Visual programming language
As Graphical Programming Language (English visual programming language, VPL ) is defined as a programming language in which a program, algorithm or system behavior is defined by graphical elements and their arrangement.
As Graphical programming languages are more intuitive to use than textual programming languages, they can often be used by end users, this is called End User Development.
VPL can be divided in icon, and chart -based languages on the type of visual representation.
There is virtually no software - independent definition of a graphical programming language, but a native of the control technology presentation served as a block diagram of the mid-1980s development environments such as LabVIEW or Simulink as a template and is thus the origin of the general block diagram. The semantics of state diagrams varies between implementations such as Stateflow or ASCET state diagram too strong, as the basis of a universal language definition could be derived.
Examples of graphical programming
- Often the graphical representation is in the form of a block diagram in which a block, shown generally by a rectangle, a specific data - processing or signal -represented, while lines connecting a plurality of blocks together represent the data stream or signal flow.
- The second major group consists of languages that are based on state diagrams.

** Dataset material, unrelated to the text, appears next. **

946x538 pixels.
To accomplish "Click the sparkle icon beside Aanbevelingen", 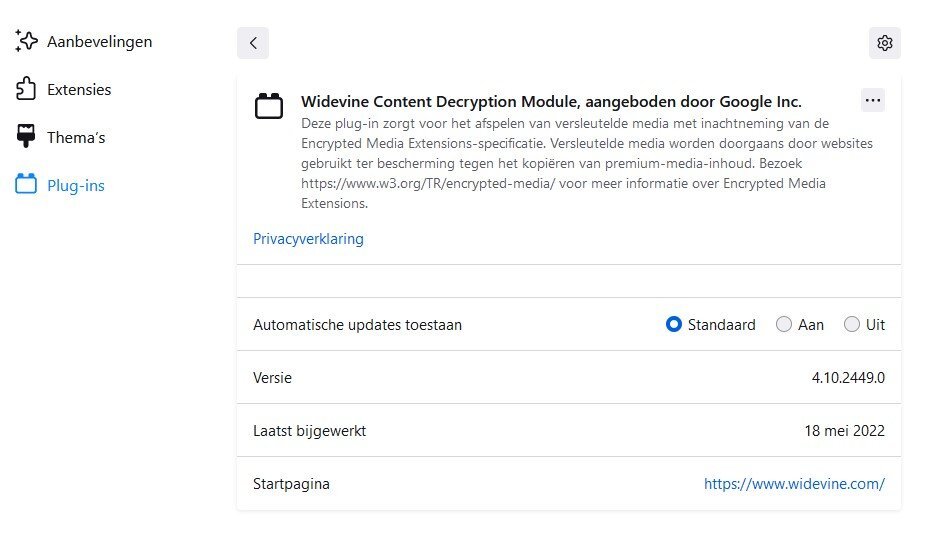I will pyautogui.click(x=26, y=41).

Here, an area element as a possible state of the rectangle represents lines between states of state transitions.
- With block diagrams are also links the notion of data stream -oriented programming, while speaking to the control structures of textual programming languages of programming in the control flow in state diagrams based.
- With a graphical report generator can be, for example, lists and forms ' program ' by functions such as sorting, break etc. defined from the data fields contained in 'field list ' as well as the desired layout is put together.
- With so-called Endbenutzerdatenbanken (EDB) to databases - with its components such as attributes, relationships, etc. - are defined graphically, as well as incorporating the standard data operations that are converted to run, for example, in SQL commands.